Sekarang, ia harus menyelesaikan inti masalah yang membuat Stela hampir kehilangan nyawa.
Mehmet mencondongkan tubuhnya ke depan, tatapannya mengunci Tasya.
"Sekarang jawab aku dengan jujur, Tasya. Kamu mengklaim aku bertanggung jawab karena kita bersama di Bali. Apakah kita melakukan hubungan intim?" Tanya Mehmet dengan suara yang sangat rendah dan mengancam.
Tasya menatap mata Mehmet, mencari jejak keraguan, namun tidak menemukannya.
Ia tahu, jika ia berbohong tentang hal ini, Mehmet akan menghancurkannya.
Tasya menundukkan kepalanya. Ia tidak berkata apa-apa.
Tasya menggelengkan kepalanya.
"Tidak, Met.
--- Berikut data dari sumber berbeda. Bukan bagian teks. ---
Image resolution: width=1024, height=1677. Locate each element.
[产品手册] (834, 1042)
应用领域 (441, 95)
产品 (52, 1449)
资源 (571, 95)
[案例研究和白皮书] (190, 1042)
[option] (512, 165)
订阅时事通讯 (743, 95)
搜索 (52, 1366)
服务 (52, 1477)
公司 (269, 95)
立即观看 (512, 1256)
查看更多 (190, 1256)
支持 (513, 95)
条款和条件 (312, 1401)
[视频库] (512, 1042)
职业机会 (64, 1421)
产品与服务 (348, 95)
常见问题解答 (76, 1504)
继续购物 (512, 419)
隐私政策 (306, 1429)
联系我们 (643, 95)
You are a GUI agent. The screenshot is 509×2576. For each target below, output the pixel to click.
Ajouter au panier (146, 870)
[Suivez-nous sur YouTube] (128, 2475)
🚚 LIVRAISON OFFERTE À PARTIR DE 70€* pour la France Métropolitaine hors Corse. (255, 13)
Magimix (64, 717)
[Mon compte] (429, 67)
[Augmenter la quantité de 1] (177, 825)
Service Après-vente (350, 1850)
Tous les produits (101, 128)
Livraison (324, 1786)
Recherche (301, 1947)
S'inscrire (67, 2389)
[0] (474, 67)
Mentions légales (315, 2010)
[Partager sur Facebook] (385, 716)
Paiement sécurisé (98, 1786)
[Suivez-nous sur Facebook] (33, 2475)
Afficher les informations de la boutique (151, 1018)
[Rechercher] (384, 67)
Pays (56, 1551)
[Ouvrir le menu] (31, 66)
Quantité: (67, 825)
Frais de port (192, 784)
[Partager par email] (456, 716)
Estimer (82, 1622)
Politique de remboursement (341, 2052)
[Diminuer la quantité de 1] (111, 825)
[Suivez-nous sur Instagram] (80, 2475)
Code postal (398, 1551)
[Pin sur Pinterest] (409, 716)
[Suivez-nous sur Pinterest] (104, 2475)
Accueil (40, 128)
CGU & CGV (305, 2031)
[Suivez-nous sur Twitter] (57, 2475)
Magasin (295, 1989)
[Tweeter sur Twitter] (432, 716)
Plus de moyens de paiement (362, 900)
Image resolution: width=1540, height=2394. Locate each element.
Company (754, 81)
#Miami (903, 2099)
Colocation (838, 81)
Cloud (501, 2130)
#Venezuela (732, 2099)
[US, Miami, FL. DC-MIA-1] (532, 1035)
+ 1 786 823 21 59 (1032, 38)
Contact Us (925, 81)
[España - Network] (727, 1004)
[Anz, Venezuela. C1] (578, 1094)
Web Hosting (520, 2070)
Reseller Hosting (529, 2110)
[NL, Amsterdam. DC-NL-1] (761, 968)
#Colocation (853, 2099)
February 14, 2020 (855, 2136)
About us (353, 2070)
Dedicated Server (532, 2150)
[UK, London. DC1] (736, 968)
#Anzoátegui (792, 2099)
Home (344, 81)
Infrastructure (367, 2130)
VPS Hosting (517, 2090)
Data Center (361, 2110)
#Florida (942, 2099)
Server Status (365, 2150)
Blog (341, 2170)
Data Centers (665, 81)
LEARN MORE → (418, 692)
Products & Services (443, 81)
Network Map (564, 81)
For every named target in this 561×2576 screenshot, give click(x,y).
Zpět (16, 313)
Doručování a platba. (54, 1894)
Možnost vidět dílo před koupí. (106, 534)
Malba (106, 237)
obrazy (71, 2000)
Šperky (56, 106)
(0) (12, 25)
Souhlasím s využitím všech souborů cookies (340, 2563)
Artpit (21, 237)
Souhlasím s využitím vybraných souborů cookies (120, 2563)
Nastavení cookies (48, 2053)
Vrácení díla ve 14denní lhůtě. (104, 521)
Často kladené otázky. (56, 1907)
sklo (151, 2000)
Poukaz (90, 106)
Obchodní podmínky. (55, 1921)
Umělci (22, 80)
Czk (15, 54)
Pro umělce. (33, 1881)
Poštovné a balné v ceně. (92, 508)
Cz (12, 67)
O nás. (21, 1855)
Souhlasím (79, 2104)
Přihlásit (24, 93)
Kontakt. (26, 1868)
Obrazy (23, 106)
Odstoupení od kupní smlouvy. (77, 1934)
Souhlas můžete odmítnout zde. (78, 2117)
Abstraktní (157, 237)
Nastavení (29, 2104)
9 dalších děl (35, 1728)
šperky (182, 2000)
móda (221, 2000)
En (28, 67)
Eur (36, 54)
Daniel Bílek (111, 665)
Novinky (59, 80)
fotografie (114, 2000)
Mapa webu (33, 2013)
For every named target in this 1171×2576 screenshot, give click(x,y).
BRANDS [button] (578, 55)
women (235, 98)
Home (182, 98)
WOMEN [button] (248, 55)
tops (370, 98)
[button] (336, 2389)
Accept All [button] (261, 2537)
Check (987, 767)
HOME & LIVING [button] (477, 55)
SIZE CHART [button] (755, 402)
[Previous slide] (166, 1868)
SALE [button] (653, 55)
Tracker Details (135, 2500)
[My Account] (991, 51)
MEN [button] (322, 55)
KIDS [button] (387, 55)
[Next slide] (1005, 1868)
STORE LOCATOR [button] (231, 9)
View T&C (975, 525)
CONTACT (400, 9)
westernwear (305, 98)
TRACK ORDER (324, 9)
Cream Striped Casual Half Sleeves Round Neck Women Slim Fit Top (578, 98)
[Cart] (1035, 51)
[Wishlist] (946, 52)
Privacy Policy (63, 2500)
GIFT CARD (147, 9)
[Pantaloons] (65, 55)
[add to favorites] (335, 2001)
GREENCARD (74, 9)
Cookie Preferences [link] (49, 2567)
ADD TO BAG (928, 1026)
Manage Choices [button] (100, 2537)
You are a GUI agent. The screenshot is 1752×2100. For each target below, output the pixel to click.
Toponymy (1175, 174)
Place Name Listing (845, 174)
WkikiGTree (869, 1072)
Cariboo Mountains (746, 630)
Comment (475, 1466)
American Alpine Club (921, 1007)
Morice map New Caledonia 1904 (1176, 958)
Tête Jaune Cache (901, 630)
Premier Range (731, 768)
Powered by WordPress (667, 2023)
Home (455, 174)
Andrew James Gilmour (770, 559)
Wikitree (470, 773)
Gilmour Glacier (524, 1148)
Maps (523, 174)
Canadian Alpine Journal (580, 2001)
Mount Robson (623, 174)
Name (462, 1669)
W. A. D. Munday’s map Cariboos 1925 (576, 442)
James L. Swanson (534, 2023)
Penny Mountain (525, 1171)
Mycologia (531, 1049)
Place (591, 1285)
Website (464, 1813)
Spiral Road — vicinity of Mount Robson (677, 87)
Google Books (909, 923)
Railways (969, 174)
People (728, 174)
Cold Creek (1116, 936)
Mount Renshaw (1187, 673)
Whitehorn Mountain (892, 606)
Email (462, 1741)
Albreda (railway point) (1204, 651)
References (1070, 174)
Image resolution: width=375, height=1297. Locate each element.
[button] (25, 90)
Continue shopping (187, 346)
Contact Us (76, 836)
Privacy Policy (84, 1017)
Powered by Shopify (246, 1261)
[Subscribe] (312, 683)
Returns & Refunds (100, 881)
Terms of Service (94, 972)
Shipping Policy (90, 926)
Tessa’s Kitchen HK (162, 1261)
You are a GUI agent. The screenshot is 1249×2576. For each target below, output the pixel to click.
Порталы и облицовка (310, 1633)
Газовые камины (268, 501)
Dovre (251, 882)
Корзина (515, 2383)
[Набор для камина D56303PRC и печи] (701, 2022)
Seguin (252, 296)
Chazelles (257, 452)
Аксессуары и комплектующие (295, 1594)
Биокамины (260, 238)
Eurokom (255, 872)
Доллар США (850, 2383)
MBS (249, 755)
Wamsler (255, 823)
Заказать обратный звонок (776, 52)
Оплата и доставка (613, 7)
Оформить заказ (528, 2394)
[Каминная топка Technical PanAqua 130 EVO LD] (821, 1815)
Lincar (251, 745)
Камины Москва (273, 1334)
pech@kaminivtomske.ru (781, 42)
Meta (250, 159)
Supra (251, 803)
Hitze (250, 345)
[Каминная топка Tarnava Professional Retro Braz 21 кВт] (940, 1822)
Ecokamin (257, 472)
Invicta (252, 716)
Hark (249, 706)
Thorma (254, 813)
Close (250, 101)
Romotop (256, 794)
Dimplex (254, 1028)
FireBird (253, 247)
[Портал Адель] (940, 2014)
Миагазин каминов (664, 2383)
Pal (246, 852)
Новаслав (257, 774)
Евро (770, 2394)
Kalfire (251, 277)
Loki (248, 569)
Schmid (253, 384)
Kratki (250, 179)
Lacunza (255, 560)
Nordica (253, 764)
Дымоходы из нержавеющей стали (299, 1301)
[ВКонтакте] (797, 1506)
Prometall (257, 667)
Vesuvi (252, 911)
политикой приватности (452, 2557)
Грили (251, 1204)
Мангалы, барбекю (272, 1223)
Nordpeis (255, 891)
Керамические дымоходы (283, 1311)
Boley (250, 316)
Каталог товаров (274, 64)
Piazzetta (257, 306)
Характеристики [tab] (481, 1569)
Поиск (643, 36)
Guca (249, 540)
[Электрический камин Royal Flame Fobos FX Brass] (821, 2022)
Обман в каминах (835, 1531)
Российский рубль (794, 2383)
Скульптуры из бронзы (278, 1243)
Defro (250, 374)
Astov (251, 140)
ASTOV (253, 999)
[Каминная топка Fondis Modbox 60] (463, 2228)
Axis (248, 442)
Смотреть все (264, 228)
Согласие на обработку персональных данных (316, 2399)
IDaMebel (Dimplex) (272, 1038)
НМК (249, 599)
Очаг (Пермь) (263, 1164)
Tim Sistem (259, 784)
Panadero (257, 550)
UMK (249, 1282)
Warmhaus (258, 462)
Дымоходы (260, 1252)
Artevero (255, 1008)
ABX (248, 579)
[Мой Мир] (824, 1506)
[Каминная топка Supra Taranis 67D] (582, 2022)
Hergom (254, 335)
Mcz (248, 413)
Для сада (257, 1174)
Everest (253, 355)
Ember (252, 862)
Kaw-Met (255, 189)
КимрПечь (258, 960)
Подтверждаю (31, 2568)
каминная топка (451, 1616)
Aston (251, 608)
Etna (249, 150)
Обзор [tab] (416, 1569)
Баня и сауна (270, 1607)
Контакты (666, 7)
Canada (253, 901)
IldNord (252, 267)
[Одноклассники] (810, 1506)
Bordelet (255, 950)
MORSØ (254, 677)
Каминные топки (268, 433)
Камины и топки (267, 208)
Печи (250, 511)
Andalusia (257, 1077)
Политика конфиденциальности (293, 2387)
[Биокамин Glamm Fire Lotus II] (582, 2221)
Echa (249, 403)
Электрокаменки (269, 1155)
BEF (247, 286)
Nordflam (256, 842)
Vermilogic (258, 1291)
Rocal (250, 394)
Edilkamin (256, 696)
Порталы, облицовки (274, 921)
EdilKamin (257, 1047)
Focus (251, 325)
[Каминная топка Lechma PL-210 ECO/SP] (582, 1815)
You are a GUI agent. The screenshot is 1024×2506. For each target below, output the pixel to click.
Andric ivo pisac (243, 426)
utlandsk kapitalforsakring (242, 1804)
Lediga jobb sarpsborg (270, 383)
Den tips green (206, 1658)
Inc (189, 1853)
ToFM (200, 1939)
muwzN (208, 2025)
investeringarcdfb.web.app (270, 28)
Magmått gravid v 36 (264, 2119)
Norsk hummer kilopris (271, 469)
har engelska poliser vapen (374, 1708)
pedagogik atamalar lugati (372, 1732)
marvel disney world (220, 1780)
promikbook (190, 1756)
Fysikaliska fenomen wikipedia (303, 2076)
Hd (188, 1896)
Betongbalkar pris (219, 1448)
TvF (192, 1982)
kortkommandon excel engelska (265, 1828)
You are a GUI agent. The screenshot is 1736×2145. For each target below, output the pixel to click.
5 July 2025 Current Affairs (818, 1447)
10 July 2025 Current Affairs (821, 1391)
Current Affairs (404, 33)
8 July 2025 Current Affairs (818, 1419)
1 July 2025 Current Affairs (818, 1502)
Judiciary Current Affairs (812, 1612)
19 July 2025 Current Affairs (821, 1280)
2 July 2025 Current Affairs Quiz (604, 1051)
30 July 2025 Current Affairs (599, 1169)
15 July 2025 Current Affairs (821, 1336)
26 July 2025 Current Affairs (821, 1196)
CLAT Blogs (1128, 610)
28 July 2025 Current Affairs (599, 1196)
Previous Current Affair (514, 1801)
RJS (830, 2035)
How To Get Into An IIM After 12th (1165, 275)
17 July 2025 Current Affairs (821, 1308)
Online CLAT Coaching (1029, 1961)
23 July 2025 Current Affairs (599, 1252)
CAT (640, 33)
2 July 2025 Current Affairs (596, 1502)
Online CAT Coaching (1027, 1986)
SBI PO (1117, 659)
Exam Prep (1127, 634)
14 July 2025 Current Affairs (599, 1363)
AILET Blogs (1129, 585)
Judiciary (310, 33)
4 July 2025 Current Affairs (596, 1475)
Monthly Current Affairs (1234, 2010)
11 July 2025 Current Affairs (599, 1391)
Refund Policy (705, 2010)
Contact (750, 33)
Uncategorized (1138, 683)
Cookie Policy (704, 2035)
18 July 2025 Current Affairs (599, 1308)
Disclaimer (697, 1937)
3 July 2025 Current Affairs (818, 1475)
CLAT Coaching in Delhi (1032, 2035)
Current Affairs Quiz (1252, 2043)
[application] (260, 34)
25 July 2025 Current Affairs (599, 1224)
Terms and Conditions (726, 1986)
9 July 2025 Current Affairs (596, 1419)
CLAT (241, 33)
Kita tidak melakukannya," bisik Tasya, menelan ludah.
"Aku hanya mencoba meyakinkanmu dan Stela bahwa kamu punya kewajiban lain."
Di balik tirai tanaman hias, Stela, yang tadi menahan napas, meremas tangannya erat-erat.
Air mata yang sempat menggenang kini berubah menjadi air mata lega dan amarah.
Mehmet tidak berbohong. Dia tidak mengkhianatinya.